▶ _CHALLENGE_:
Express the lines between the one holding "Click the Job Activity Monitor icon" and the one holding "click(x=327, y=366)", inclusive, as a JSON list of strings with one string per line. Skip blank lines and omit the pictures.

▶ _EXERCISE INPUT_:
###
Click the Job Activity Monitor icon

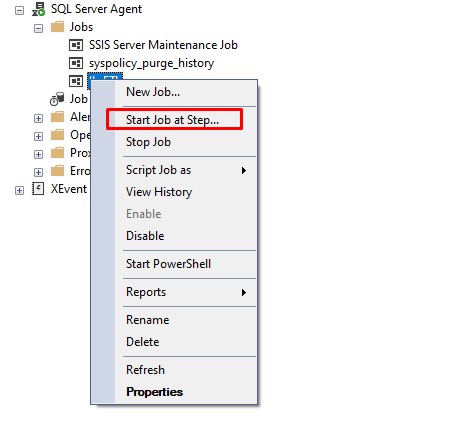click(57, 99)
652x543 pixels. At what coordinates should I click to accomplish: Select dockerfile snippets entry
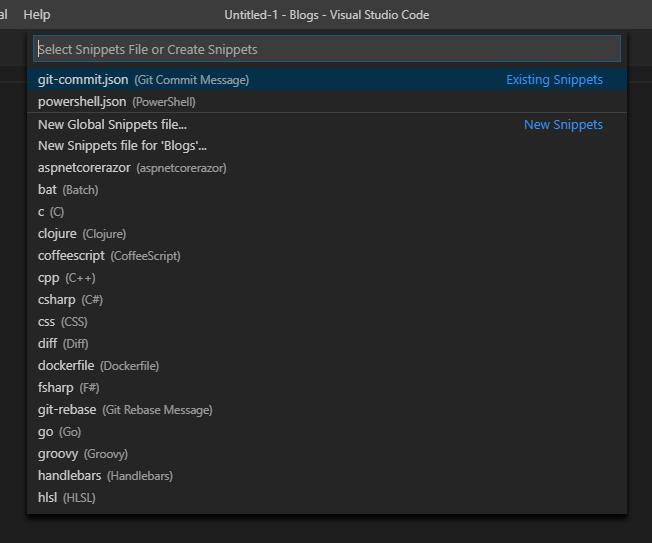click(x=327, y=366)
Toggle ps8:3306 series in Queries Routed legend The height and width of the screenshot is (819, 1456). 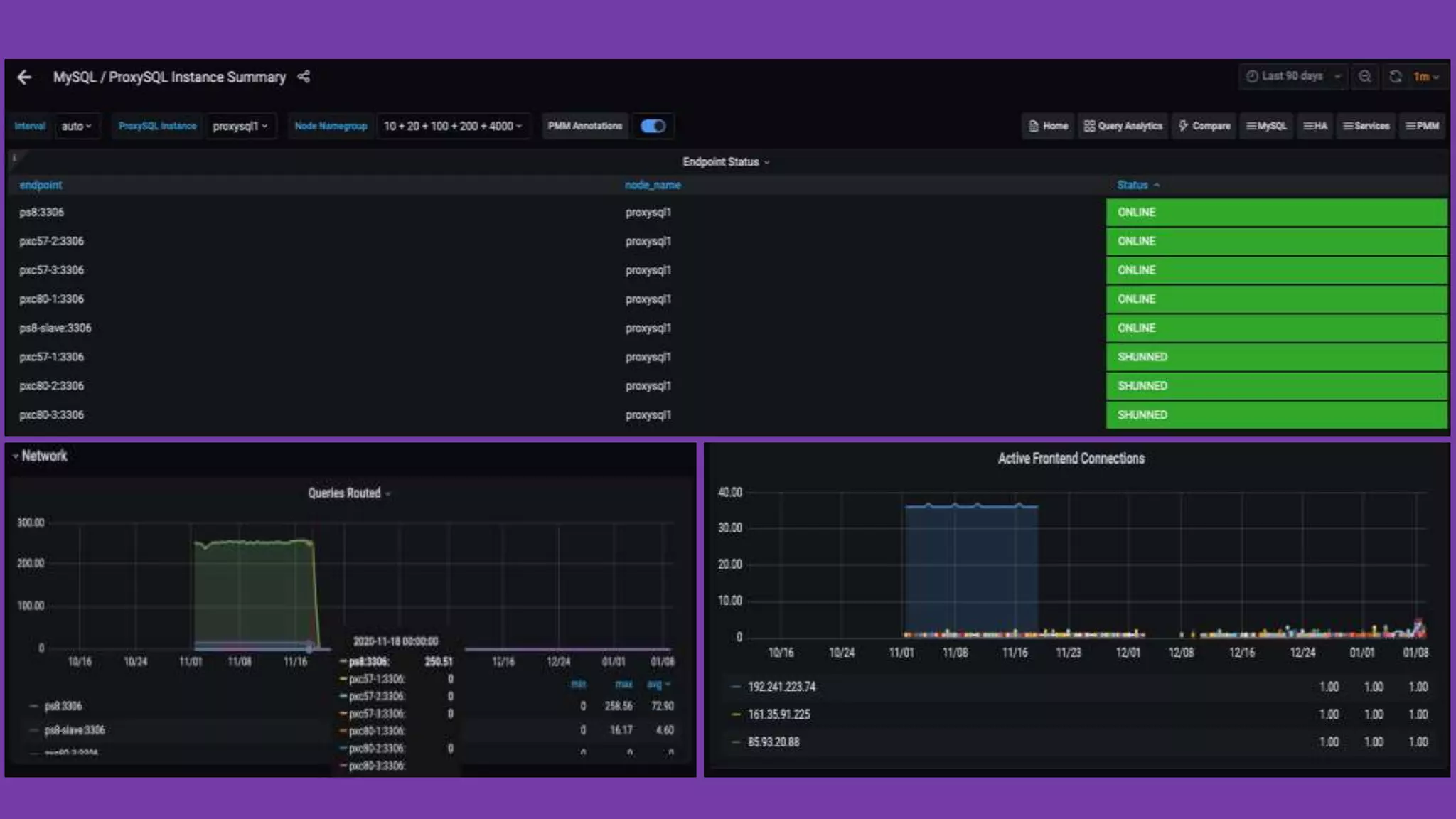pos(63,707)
###
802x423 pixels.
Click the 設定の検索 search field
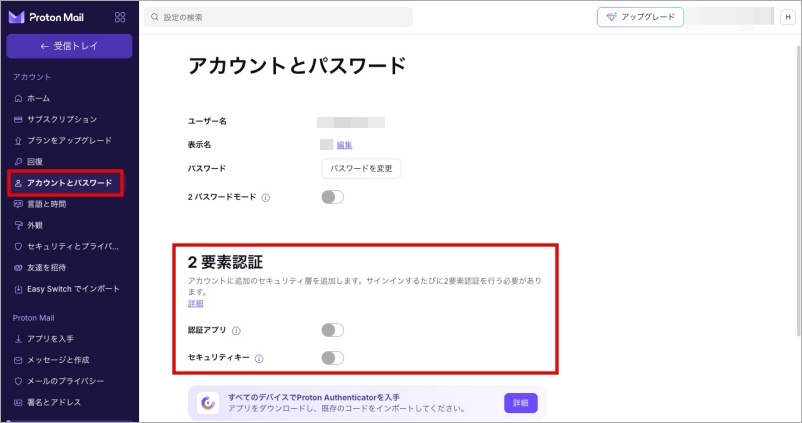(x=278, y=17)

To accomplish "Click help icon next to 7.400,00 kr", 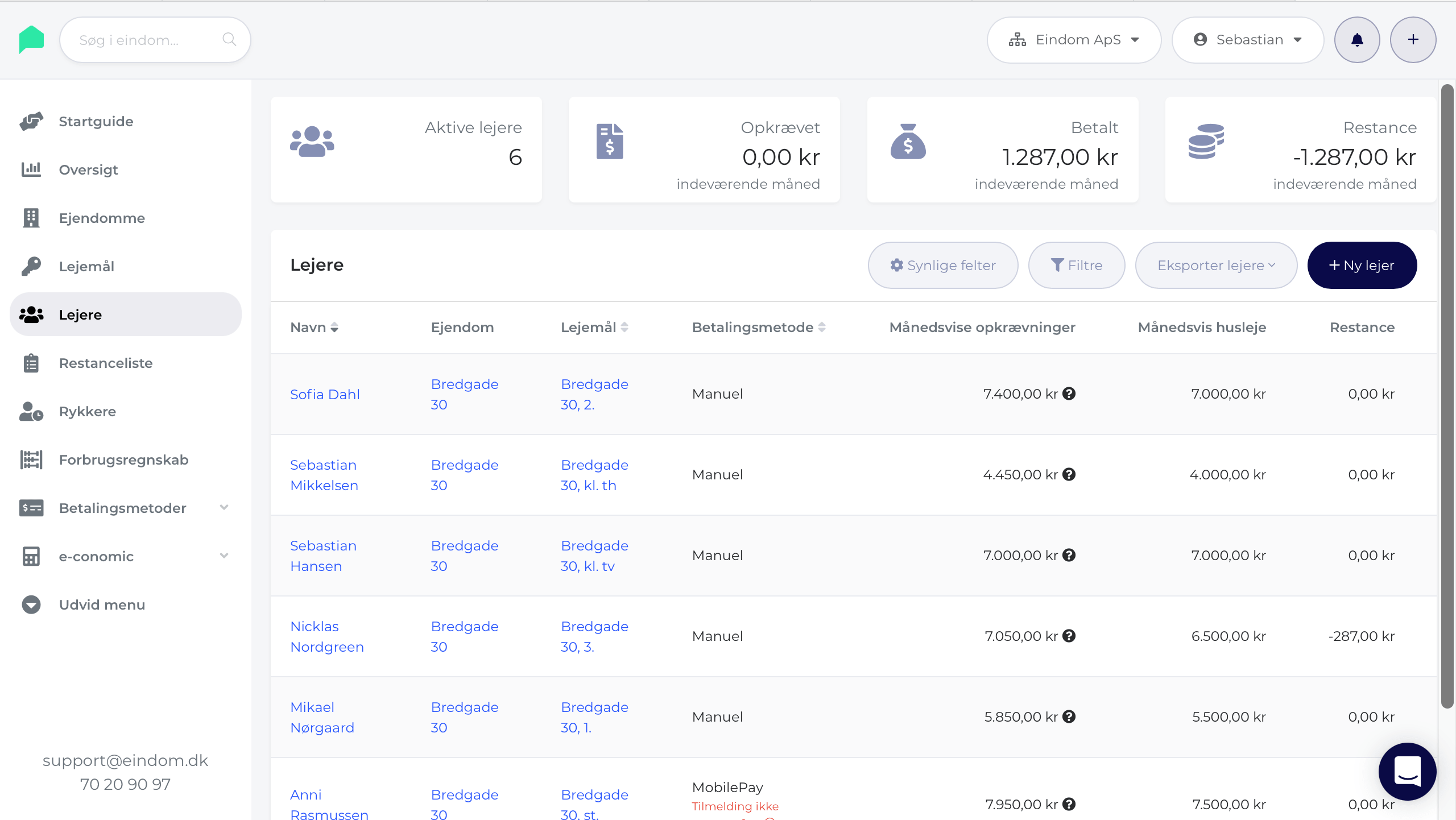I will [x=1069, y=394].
###
▶ _CORRECT RESULT_:
[
  "Click the Job Activity Monitor icon",
  "click(57, 99)",
  "652x543 pixels. At what coordinates should I click to accomplish: Select dockerfile snippets entry",
  "click(x=327, y=366)"
]